Горят Бадаевские склады
Кроваво-коричневая туча войны разрушила тщеславные планы моих родителей сделать из меня музыкального гения. Летом и ранней осенью 1941 года мы – пацаны (огольцы) с Кирочной (улица Салтыкова-Щедрина) собирали осколки и боеприпасы для своих коллекций и кое-что взрывали. Собирали жёлуди в Таврическом саду для изготовления смешных человечков (зимой мололи их на “кофе”), бегали по магазинам, стремясь полнее отоварить карточки, собирали патоку на догоравших Бадаевских складах, ползали на нейтральную полосу в районе Волкова кладбища за картошкой. При этом еще учились (я в 4-ом классе) сначала в школах, а затем по бомбоубежищам. Ближе к зиме, когда понятия “война”, “блокада” перестали быть детскими, игральными и становились кровавыми, приносящими реальную боль, разносили по квартирам записки – приказы штаба МПВО (местной противовоздушной обороны) о дежурствах, поддерживали связь с постами в качестве рассыльных, торчали на крышах, наблюдая “Юнкерсы-88” в перекрестьях лучей прожектов и даже ... участвовали в тушении зажигалок.
Меня всегда возмущало хвастовство некоторых моих одногодков: “Я тушил зажигалки!”... Ну как мог десятилетний худосочный пацан поднять железные двухметровые щипцы для захвата зажигалки или тащить большое пожарное ведро с мокрым песком или водой?! Да, помогали, шуровали лопатой в меру своих сил, что-то подносили, то есть именно участвовали в тушении, а не тушили.

Исходные материалы:
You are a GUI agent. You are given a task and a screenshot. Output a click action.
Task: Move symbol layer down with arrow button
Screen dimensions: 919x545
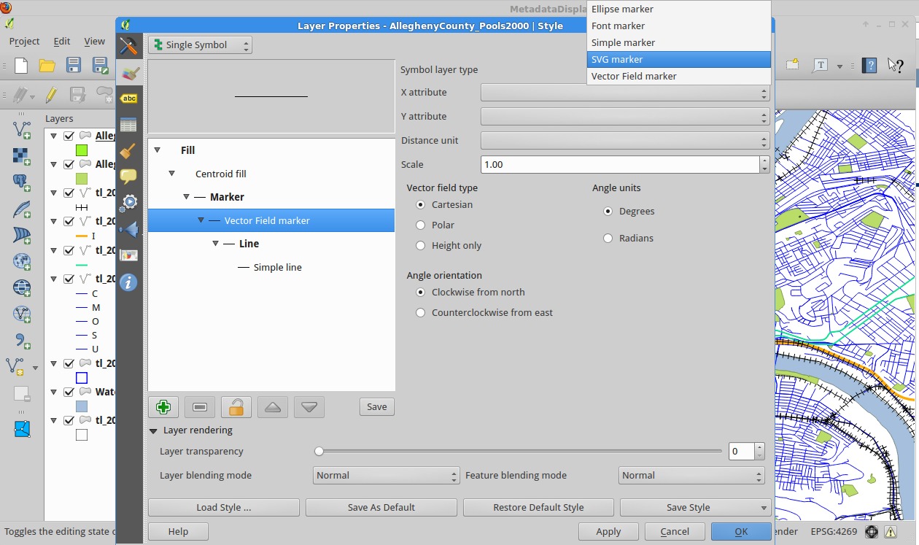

Поставленная задача 1:
Перечислите все места в Ленинграде, которые названы в исходном тексте.
Поставленная задача 2:
В каком классе учился автор исходного текста в 1941 году?
Поставленная задача 3:
Перескажите короче абзац исходного текста, начинающийся словами «Меня всегда возмущало», сохранив его главные факты.

Решение задачи 1:
- Кирочная (улица Салтыкова-Щедрина)
- Таврический сад
- Бадаевские склады
- Волково кладбище

Решение задачи 2:
В 4-м классе.

Решение задачи 3:
Автора всегда возмущало хвастовство некоторых ровесников тем, что они тушили зажигалки. Десятилетний худой мальчишка не мог поднять железные двухметровые щипцы или тащить большое пожарное ведро с мокрым песком или водой. Дети лишь помогали: работали лопатой, что-то подносили. То есть они участвовали в тушении, а не тушили.